La Formule 1 face à un choix déterminant pour ses futurs moteurs
À peine la saison 2026 entamée avec ses nouvelles monoplaces et ses groupes propulseurs hybrides 50/50, les dirigeants du paddock se projettent déjà bien au-delà. Stefano Domenicali, président-directeur général de la Formule 1, a lancé un avertissement sans équivoque : la discipline doit impérativement s’accorder sur la prochaine génération de moteurs dès cette année. Ni l’an prochain, ni dans deux ans. Cette année même.
« Nous ne pouvons nous permettre de perdre davantage de temps, car il s’écoule bien plus vite qu’on ne le pense. Nous devons faire preuve de la plus grande rigueur pour éviter de nous retrouver dans une impasse. Il nous faut donc trancher au plus vite », a-t-il déclaré. « C’est une décision que nous devons prendre cette année concernant l’avenir. »

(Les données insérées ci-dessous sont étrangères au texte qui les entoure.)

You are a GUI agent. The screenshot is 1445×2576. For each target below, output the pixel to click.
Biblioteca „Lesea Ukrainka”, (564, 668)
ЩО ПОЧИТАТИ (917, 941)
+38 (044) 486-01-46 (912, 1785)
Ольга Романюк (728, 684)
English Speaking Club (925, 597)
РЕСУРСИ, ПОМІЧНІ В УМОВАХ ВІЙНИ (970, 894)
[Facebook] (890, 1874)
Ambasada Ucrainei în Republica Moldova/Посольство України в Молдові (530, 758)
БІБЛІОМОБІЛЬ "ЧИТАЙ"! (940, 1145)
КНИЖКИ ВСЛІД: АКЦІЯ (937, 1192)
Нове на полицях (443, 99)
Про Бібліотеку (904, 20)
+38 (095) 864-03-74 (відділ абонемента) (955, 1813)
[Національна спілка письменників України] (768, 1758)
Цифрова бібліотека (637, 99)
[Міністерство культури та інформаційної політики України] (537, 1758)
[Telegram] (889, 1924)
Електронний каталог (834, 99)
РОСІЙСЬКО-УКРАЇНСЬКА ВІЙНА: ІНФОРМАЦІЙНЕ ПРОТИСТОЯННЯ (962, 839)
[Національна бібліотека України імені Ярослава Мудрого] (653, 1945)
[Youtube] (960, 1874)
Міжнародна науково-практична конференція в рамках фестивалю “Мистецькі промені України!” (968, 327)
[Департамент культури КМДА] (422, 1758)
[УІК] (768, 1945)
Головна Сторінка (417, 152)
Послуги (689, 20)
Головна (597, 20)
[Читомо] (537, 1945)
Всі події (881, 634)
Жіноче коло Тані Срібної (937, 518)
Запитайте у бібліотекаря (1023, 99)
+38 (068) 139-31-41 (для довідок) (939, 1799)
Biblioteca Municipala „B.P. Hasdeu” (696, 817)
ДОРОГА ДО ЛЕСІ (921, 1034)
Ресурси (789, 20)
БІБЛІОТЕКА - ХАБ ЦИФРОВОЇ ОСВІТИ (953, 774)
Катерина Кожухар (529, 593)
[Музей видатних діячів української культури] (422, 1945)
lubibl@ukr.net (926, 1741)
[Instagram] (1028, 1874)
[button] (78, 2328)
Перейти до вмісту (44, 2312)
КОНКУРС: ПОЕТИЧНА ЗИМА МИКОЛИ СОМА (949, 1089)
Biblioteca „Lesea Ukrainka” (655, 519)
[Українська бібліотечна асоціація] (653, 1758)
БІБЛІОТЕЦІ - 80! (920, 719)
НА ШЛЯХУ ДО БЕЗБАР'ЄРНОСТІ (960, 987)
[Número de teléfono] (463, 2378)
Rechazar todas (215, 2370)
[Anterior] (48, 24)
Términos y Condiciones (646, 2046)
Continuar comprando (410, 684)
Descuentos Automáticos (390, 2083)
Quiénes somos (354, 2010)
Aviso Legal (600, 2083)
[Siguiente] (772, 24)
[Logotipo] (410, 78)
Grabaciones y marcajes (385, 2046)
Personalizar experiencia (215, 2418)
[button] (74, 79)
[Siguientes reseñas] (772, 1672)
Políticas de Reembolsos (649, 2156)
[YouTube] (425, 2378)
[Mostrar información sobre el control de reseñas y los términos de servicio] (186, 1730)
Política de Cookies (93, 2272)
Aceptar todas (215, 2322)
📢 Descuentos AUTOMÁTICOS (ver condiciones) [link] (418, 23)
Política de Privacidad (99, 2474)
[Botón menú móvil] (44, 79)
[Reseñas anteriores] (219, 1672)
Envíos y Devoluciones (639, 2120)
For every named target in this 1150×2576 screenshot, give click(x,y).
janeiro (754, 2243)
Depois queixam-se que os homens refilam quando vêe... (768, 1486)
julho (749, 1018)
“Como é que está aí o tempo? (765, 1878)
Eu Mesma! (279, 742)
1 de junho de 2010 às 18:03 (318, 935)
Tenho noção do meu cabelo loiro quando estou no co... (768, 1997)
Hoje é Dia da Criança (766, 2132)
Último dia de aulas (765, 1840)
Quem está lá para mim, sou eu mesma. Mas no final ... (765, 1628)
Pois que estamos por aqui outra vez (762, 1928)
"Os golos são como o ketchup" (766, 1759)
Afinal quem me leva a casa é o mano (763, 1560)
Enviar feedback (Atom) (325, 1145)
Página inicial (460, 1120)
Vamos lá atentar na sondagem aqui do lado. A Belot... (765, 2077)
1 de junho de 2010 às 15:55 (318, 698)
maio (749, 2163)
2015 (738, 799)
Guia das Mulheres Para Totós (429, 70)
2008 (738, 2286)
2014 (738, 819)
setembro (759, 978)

Une urgence qui peut sembler prématurée, mais qui s’explique par une réalité incontournable : le développement d’une nouvelle génération de moteurs en Formule 1 exige en moyenne trois années de travail. Sans une décision rapide, c’est l’ensemble du calendrier réglementaire pour 2031 qui risque d’être compromis.
Vers un consensus : le retour du V8 turbo ?
Au fil des mois, une tendance se dessine dans les coulisses du paddock. Un consensus croissant émerge en faveur d’un retour à une architecture moteur proche de celle d’avant 2014, avec davantage de cylindres et une hybridation considérablement simplifiée. Parmi les différentes options à l’étude, le V8 turbocompressé de 2,4 litres s’impose comme le candidat le plus crédible pour les réglementations de 2031, selon le magazine spécialisé Auto Motor und Sport.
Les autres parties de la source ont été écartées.